Fil d'Ariane
Au cœur d’un état africain prospère que l’on imagine être le Cameroun vit un peuple subaquatique chargé d'emblèmes et de mystères... Dans cette cité prospère et bien organisée, nous suivons le quotidien trépidant d'une jeune héroïne de dix ans, Jéméa, dans un camp d’initiation de jeunes miengu de la Pamba.
Mais en raison d'une menace de mort promulguée contre eux par l’Etat suite à une expérimentation ratée, les jeunes élèves et leur cohorte d'adultes dont un étrange scientifique-guérisseur, vont devoir fuir le royaume aquatique. Désormais contraints à l’exil, les Miengu (esprits de la mer) tenteront de survivre sur une terre méconnue et abondamment peuplée.
Dans ce futur fantasmé, les femmes sont assignées à des postes à responsabilités. Elles sont combattantes, prêtresses, gouverneures, souveraines… La bédéiste camerounaise propose ainsi une relecture des grands mythes précoloniaux africains dans lesquels les femmes sont, souvent, circonscrites à des rôles d’épouses, de marâtres malfaisantes, de sorcières ou de naïades vénales, mais pas seulement...
-------------------------
● Travail à faire: Reproduisez mot pour mot le passage du texte sur les Miengu qui commence par « Dans ce futur » et se termine par « mais pas seulement... ».

● Données enregistrées:
-------------------------
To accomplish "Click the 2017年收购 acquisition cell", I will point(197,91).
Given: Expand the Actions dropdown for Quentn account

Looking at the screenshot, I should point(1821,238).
-------------------------
● Réponse à l'exercice:
Dans ce futur fantasmé, les femmes sont assignées à des postes à responsabilités. Elles sont combattantes, prêtresses, gouverneures, souveraines… La bédéiste camerounaise propose ainsi une relecture des grands mythes précoloniaux africains dans lesquels les femmes sont, souvent, circonscrites à des rôles d’épouses, de marâtres malfaisantes, de sorcières ou de naïades vénales, mais pas seulement...